Non sarà mica che gli italiani "NORMALI" si sono davvero convinti (e "RASSEGNATI") che ormai bisogna fare quello che i nostri cari politicanti "PARTITICIZZATI" (e non solo loro) predicano da sempre, cioè che sono "SOLTANTO" i cittadini "NORMALI" a dover fare i "SACRIFICI"?!
No, perché sennò significherebbe che noi di EMERGENZA DEMOCRATICA finora non siamo riusciti a farci capire e, se così è, allora siamo "COSTRETTI" a ripeterlo.
Dunque.
Se "PRIMA" non si tolgono i "SOLDI" dove ce ne sono "TROPPI" (ma "TROPPI" veramente), iniziando proprio dalle tasche dei nostri "CARI" politicanti "PARTITICIZZATI" i quali devono dare l'"ESEMPIO", da quelle dei loro "AMICHETTI" e da quelle dei loro "FALSI" nemici (decine e decine di "MILIARDI" di euro all'anno) e non si "RIDISTRIBUISCONO" in maniera più "GIUSTA" per i "BENI" e i "SERVIZI" della "COLLETTIVITA'", è perfettamente "INUTILE" fare elenchi, liste, tabelle, classifiche con mille punti, pretendendo magari di risolverli pure, porca miseria!!!
E sapete perché?
Semplicemente perché se "PRIORITARIAMENTE" non si fa "QUESTO", i "SOLDI" per fare "ALTRO" non ci sono stati ieri, non ci sono oggi, non ci saranno domani, neppure dopodomani e né "MAI".
Capito l'antifona, cari cittadini italiani "NORMALI"?

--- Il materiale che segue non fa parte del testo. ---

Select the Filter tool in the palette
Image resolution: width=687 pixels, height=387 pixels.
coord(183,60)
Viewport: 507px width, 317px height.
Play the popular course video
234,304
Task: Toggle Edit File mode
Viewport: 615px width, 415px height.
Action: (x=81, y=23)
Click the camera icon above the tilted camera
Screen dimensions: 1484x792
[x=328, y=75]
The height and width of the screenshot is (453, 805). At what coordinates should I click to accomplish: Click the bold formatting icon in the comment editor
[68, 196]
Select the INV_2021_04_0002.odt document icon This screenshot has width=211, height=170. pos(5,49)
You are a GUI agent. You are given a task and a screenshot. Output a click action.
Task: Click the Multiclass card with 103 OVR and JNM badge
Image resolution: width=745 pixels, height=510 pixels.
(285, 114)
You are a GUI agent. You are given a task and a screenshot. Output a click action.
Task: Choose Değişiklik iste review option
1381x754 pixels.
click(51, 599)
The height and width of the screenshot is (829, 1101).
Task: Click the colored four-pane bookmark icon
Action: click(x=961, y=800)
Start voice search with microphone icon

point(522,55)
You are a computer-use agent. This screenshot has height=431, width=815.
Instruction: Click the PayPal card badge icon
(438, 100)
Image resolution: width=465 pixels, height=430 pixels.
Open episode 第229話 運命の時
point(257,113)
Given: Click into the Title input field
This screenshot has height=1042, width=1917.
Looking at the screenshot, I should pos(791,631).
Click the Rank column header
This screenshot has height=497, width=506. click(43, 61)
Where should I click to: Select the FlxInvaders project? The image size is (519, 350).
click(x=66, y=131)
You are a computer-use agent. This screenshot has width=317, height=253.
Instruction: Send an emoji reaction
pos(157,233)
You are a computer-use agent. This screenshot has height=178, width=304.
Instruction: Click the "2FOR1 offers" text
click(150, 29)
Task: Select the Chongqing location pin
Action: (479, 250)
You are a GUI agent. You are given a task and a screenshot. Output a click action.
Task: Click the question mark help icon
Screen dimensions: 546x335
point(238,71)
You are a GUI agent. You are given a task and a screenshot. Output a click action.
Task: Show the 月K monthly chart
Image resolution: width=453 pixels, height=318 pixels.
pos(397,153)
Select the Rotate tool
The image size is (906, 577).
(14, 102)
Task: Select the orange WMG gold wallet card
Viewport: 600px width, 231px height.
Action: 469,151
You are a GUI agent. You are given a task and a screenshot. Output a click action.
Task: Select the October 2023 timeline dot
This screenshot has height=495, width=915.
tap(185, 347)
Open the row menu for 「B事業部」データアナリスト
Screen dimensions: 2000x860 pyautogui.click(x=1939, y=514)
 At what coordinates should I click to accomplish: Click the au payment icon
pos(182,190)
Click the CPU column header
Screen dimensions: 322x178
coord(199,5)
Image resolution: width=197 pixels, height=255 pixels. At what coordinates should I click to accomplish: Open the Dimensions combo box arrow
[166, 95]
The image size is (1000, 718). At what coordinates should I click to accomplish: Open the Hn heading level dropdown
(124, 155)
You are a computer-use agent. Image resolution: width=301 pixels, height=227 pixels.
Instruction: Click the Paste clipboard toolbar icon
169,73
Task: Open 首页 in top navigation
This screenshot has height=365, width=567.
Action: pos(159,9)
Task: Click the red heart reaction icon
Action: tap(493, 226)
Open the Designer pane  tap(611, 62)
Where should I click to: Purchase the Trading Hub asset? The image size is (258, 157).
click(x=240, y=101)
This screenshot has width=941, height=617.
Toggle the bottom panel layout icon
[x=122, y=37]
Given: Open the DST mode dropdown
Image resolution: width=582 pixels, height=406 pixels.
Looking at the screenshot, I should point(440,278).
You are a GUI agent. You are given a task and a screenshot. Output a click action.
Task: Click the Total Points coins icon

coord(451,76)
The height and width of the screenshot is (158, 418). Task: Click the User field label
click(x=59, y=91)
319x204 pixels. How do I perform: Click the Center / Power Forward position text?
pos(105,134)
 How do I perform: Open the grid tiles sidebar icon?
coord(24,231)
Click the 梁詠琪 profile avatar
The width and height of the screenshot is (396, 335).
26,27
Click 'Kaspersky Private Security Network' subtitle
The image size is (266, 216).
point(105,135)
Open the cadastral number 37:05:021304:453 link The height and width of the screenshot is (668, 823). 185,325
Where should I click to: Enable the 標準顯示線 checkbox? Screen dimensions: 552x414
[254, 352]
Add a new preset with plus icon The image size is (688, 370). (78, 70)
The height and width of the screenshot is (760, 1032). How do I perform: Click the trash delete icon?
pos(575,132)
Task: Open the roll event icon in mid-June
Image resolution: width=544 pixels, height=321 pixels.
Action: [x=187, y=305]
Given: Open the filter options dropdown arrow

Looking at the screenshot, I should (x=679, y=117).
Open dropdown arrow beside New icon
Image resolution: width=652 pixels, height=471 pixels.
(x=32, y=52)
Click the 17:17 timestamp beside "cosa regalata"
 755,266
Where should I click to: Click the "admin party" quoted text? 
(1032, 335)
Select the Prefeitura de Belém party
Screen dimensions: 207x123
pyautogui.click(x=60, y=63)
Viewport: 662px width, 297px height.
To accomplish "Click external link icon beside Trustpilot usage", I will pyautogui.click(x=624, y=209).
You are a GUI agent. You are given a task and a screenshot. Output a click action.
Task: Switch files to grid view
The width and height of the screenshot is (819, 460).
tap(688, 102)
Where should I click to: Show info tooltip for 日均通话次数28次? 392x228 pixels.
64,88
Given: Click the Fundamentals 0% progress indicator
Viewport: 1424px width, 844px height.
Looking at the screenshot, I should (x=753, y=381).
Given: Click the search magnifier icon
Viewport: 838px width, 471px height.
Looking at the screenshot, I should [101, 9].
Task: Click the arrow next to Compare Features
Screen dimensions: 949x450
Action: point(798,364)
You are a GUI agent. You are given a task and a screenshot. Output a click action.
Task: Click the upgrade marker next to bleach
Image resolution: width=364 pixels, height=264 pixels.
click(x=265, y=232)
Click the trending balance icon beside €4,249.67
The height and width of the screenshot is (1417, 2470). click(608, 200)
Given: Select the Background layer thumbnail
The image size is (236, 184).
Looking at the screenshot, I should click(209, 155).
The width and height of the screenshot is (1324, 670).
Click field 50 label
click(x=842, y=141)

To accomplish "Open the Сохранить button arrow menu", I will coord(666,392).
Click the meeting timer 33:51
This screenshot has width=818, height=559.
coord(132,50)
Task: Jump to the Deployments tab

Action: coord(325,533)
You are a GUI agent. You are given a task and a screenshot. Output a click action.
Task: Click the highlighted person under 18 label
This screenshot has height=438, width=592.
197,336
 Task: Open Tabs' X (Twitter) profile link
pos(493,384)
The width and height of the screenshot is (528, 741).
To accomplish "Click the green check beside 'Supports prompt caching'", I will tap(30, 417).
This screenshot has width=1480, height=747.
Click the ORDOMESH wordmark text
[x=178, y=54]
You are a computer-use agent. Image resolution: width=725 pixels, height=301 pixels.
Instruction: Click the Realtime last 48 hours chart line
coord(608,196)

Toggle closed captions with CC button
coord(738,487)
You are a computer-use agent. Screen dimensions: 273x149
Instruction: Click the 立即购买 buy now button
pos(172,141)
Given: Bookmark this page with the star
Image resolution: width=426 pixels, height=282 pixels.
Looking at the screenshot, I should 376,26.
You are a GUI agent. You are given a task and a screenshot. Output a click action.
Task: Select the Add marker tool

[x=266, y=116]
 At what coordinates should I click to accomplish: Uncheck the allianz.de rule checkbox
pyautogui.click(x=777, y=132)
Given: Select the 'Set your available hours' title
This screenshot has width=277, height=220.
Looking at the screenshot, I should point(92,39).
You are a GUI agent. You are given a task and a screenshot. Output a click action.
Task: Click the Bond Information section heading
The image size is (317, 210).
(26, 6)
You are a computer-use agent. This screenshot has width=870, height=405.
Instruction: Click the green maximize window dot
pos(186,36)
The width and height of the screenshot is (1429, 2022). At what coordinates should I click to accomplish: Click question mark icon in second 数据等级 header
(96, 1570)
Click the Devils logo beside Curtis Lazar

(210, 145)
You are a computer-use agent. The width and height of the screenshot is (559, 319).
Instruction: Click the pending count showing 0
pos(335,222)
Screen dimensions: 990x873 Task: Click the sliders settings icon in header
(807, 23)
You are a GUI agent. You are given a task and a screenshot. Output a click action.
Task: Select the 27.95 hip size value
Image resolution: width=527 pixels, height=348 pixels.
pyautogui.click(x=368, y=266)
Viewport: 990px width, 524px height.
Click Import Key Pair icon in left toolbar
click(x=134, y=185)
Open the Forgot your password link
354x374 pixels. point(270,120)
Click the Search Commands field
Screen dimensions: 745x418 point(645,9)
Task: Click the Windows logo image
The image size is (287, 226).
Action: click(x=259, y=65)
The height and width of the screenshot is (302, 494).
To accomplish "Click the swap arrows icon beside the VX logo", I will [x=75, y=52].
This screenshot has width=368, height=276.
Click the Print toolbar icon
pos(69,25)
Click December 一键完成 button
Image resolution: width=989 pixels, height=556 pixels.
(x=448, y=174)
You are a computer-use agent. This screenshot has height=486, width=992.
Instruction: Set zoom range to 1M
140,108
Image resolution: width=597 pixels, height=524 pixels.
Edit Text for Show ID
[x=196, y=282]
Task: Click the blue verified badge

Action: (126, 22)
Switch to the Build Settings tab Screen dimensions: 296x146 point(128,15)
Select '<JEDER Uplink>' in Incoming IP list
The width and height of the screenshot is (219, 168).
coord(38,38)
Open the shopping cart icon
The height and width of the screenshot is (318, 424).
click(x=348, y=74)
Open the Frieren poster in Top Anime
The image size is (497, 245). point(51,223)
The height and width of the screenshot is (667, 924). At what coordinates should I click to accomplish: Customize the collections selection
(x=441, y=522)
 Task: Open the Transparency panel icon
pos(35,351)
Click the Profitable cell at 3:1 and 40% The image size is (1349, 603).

E adesso, se volete, continuate pure a dare la vostra "FIDUCIA" e "CREDITO" ai politicanti "PARTITICIZZATI", continuate pure a votare per quelli di loro che secondo voi sono i cosiddetti "MENO PEGGIO" e continuate perfino a "TESSERARVI" ai loro "PARTITI".
Poi però non vi offendete se ci viene da dire che siete proprio di "COCCIO"!...

4 luglio 2008 08:54  
Emanuele ha detto...

pazzesco. sempre più felice di aver votato PBC. Il blog non è frequentato perchè ci sono troppi siti PBC in giro, e il messaggio si disperde.